I hope I did a bit of good.
Until I read the book “Odd Girl Out” when I was in college, I honestly thought it was my fault that I’d been bullied. I figured it was because I had glasses or because I was “smart.” I didn’t dress any different from my peers, and I wasn’t chubby until junior high, so it wasn’t either of those things.
But they don’t need a reason, as it turns out. Sometimes they’ll just pick someone, and then that person will become a sort of symbol for everything “our group” isn’t. Uncool, nerdy, geeky, know-it-all, or whatever. They really don’t need a reason or an excuse, because once they pick their victim, they can make up all the excuses they want.
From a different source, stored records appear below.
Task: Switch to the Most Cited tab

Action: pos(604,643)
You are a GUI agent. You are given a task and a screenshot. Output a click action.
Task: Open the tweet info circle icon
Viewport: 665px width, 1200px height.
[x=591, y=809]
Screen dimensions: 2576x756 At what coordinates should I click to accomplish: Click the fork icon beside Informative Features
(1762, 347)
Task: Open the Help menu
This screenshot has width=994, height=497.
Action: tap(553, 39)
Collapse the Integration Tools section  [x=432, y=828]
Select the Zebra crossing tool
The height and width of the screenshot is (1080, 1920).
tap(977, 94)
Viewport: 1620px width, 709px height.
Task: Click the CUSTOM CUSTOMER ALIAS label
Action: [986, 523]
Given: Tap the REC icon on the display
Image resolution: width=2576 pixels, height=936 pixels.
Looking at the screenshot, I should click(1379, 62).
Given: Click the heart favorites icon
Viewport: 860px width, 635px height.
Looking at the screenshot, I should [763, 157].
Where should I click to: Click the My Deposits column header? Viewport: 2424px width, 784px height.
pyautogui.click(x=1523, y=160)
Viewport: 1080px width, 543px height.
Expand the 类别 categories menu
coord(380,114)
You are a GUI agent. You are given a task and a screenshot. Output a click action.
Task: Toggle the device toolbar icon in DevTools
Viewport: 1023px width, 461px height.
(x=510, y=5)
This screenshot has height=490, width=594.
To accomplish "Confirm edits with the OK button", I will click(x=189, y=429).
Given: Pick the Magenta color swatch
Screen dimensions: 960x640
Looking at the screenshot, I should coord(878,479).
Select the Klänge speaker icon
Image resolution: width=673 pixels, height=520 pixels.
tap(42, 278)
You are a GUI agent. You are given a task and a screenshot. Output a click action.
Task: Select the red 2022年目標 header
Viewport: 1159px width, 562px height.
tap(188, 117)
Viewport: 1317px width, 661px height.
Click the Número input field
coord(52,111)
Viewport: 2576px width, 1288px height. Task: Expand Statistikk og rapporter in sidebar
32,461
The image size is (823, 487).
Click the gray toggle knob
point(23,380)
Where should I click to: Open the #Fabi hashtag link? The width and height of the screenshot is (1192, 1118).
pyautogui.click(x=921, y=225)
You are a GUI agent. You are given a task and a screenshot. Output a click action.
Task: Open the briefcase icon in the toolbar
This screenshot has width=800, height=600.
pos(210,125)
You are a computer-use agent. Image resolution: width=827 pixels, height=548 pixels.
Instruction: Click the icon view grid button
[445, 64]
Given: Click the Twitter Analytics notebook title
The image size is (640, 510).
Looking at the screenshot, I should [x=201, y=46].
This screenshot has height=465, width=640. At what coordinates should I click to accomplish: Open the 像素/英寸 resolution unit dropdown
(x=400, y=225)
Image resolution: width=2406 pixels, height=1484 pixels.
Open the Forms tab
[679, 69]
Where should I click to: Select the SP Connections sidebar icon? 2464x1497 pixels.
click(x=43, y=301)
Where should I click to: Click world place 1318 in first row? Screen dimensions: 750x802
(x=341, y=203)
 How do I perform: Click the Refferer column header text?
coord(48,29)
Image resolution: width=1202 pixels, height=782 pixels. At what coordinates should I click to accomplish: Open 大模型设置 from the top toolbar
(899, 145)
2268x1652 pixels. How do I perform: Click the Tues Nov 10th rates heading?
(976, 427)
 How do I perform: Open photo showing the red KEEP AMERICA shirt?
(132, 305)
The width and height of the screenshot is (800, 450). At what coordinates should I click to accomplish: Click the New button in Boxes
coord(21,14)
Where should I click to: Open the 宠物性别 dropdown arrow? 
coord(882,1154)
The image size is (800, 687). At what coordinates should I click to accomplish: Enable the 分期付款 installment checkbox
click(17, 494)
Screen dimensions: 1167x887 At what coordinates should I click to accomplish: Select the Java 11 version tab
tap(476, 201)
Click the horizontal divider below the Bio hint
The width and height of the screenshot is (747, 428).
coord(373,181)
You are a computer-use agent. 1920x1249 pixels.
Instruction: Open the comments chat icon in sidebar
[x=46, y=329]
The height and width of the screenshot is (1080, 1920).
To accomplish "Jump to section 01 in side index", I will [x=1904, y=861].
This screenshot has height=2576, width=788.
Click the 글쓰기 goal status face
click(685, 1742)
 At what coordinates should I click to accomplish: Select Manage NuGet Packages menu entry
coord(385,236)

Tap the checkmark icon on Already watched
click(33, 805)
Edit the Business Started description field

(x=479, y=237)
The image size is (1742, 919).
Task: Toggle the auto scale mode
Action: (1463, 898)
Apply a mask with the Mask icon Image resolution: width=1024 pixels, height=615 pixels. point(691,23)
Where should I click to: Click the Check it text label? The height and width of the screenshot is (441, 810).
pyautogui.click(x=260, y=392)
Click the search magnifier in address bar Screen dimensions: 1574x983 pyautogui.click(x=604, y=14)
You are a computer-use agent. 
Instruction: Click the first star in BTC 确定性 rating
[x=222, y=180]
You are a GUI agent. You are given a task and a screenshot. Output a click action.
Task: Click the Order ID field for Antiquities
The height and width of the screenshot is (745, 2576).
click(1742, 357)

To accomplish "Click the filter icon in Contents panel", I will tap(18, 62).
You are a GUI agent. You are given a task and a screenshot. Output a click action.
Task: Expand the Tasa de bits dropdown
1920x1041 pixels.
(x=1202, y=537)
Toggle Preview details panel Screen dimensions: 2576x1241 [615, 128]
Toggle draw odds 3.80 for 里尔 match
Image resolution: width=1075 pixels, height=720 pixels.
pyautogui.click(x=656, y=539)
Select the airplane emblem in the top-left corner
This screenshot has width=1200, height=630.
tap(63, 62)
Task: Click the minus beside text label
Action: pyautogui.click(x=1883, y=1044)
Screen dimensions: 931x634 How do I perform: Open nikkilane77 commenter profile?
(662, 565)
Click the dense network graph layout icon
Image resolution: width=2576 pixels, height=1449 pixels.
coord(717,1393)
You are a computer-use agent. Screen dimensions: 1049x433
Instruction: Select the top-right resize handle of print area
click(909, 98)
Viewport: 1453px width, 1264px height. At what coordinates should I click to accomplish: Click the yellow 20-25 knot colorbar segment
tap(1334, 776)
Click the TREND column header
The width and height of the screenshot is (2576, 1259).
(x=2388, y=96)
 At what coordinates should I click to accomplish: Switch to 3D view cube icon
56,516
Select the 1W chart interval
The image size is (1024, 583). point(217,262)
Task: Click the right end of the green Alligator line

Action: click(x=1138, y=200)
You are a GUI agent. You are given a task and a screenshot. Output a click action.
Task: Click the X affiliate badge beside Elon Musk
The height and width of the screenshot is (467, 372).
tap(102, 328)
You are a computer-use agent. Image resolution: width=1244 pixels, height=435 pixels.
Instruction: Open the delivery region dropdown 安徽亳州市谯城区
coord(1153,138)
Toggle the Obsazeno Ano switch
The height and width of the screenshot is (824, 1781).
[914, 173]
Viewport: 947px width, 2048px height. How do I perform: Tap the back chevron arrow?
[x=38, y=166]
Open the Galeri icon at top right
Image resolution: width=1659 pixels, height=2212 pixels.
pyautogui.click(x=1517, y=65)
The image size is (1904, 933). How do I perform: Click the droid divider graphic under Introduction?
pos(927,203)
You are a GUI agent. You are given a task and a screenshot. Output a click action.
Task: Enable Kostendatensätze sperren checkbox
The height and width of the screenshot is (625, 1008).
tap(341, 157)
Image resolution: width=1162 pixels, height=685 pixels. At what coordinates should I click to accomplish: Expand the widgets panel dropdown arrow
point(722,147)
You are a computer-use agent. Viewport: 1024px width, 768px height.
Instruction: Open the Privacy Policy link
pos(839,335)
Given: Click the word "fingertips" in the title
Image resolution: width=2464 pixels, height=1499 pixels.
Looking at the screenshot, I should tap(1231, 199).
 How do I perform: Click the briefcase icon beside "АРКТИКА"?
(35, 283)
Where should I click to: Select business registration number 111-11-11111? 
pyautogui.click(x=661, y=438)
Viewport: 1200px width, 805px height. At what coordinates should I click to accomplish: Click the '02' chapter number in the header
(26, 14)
My class was especially cliquey and the girls had some of the meanest groups my teachers had ever seen, but my class was the exception and not the the rule. The girls didn’t punch anybody, but at that point in my life a straight-up brawl would have been far preferable to the silent treatment and shunning I got. Whereas my brother’s class was tiny, and they were tight, and when somebody was nasty to one of the people in his class, every member of it closed ranks against the outsider and defended the victim.
I think some of the girls in my class would have happily fed me to sharks.
I never ever talked about it if I could help it. My parents would ask me how my day was and I would say “fine,” partly because being shunned was normal and average and “fine,” and partly because if I talked about what happened, it became more real and everything hurt all over again. So it is partly my fault that the adults didn’t have any idea how awful things were.
But in a way, it really wasn’t that bad. Nobody ever beat me up and very, very few kids ever said anything cruel to my face. Very, very few kids ever said anything to my face, actually.
If I hadn’t had a few best friends (April and Sarah R.) who were willing to be shunned for speaking to me, school would have been unbearable.
If you have ever experienced bullying, especially if you’re a girl or a woman (because a lot of adults are still haunted by bullying they received in childhood, I learned), I strongly recommend reading “Odd Girl Out.” It’s a great book, and it talks about girl bullying both from the victim’s point of view and from the bully’s.